神戸市教委はこのほど、教員による暴行・いじめ問題を受け、2020年度から新たに外部人材を登用して学校支援チームを立ち上げると、同市総合教育会議で報告した。併せて、教員の授業力・指導力の向上に必要な研修を、同じく20年度から市教委事務局と学校園が一体となったプロジェクトチームで推進することを明らかにした。また同日までに、市立小中学校の業務見直し方針を各校に通知した。

神戸市教委が示した「ガバナンス強化の取り組み」のイメージ図

学校支援チームの立ち上げは、教員いじめ問題を受けて同市教委が進めるガバナンス(統治)強化策の一環。▽コンプライアンスの徹底によるハラスメントなどの非違行為や、法令・ガイドラインに反する不適切な対応の抑止▽重大事態・事故の初動期における適切な対応――を目指す。
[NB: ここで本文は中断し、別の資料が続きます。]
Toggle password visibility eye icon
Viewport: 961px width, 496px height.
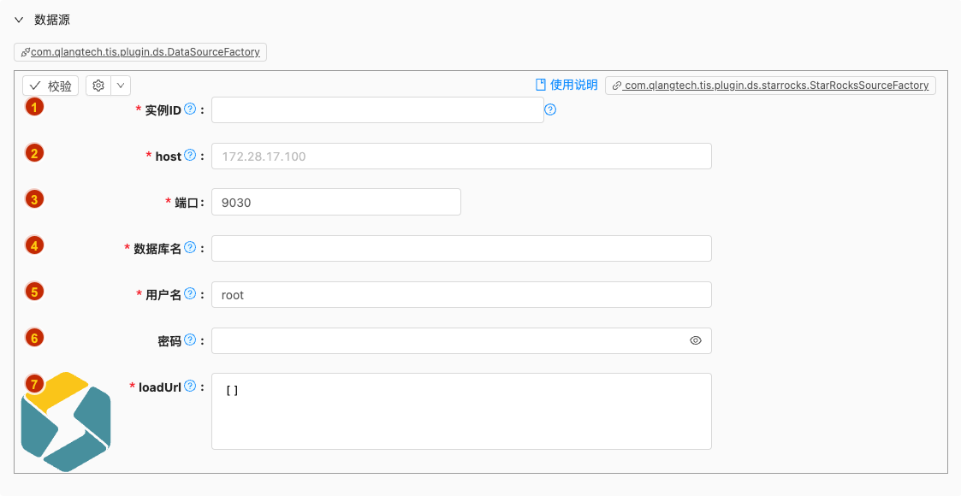tap(696, 340)
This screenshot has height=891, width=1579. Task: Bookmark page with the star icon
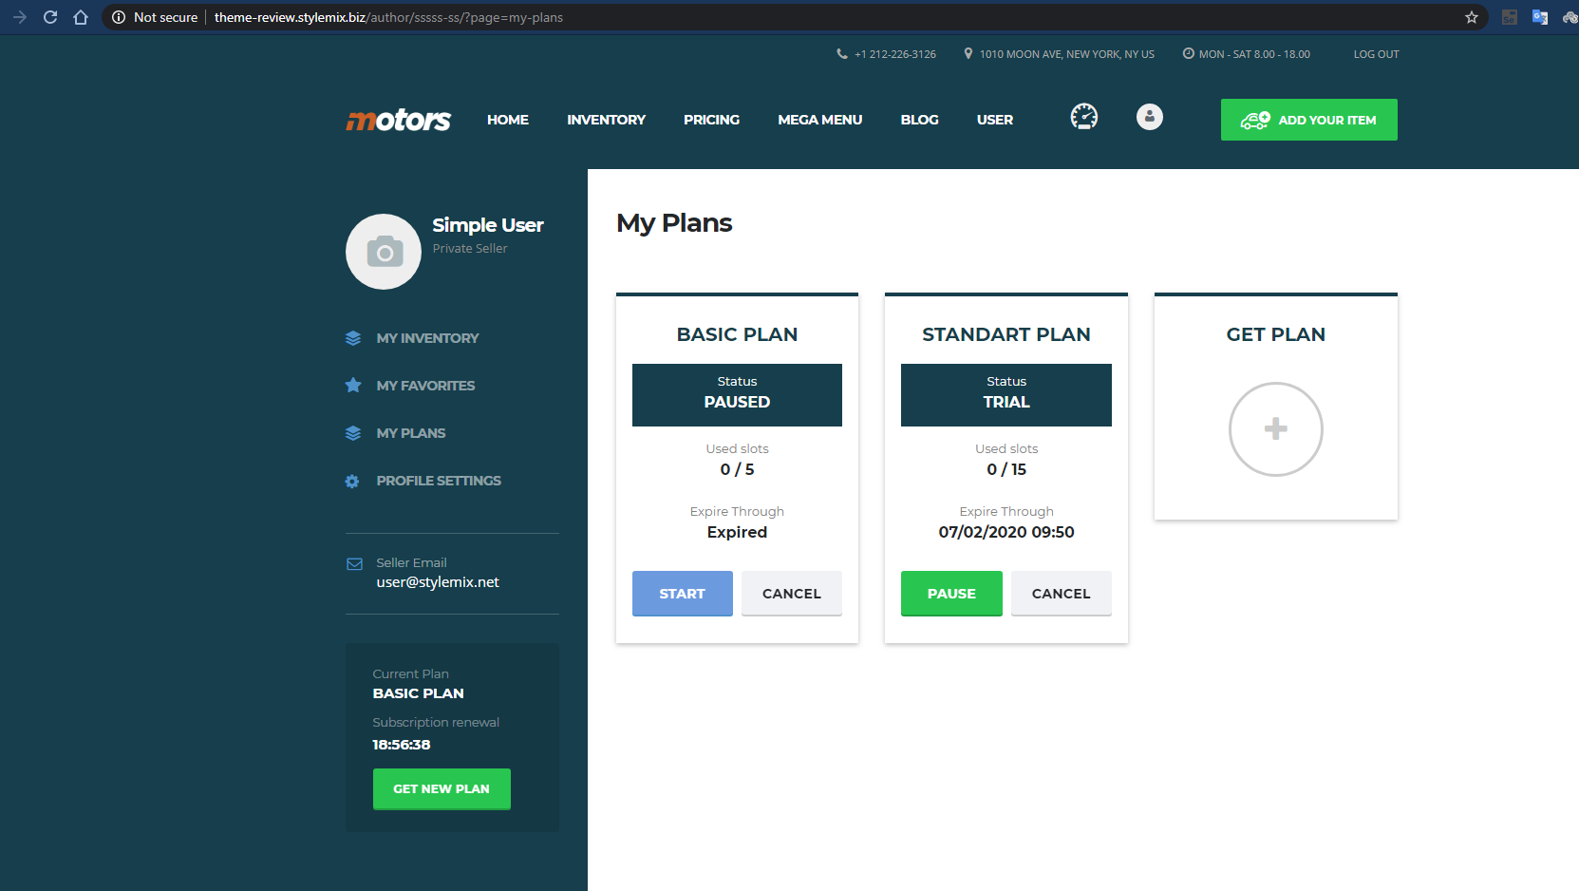click(x=1471, y=17)
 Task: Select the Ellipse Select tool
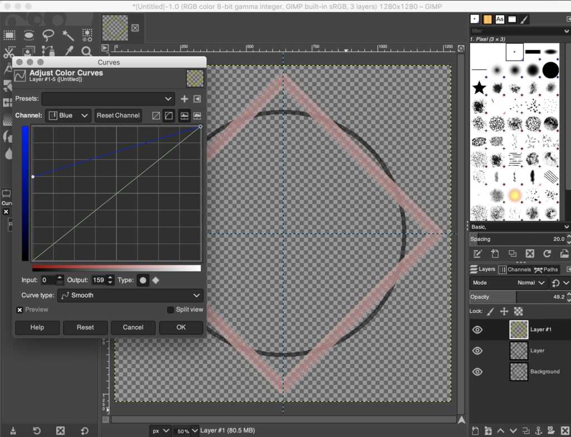[28, 35]
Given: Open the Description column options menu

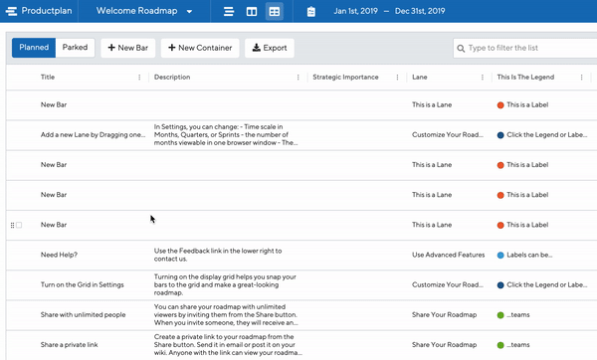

具体的には、弁護士や臨床心理士などの外部人材を登用し、全学校園を対象としたヒアリングと指導のほか、相談窓口などからの情報提供に基づく監察を実施し、コンプライアンスを指導する。また、重大事案が発生した際には初動対応の支援に当たる。

このほか、新たに地区担当統括職員を配置し、定期的に学校を巡回して校長や教員の相談に乗るなど、課題の把握に努めるとしている。

研修については、教員いじめ問題を背景に、教員の資質向上を求める声が多数寄せられたことを受け、これまで教員が自主的に取り組んできた研究会などの研修のうち、授業力・指導力の向上に必要なものは市教委のガバナンス下で実施。

具体的には、これらの研修を公務に位置づけ、市教委事務局と学校園が一体となったプロジェクトチームを組織。教科や分野ごとの担当者に校長を任命するなどして、指揮命令系統を明確化するとしている。それ以外の研修は公務外の活動となる。

また、教員の採用では、資質を持った教員の確保を目指し、面接試験に重点が置かれていた配点を見直し、これまで非公表としてきた教科ごとの配点や選考基準などを公表するとした。

このほか、市教委は市立小中学校の業務見直し方針を策定し、16日までに各校に通知した。具体的には、夏休み中の水泳の補習廃止、夜間電話の自動音声対応への切り替えに、全校で必ず取り組むとした。小学校の動物飼育は全校で段階的に縮小する。

また、これまで学校で購入して児童生徒宛てに送っていた年賀状や暑中見舞いも、担任の負担が大きいとして取りやめる。成績通知表は、小学校では項目を簡素化し、中学校では成績通知表の所見欄を廃止する。

原則として各校には▽入学式や卒業式、運動会、音楽会、文化祭など、事前練習の負担が大きい学校行事を簡素化▽小学校のスキー実習を段階的に廃止する▽これまで計3泊とすることが多かった中学校の野外活動を、計2泊以内とする▽全家庭を対象に毎年度実施してきた家庭訪問を、希望する家庭だけにする――などの見直しを求める。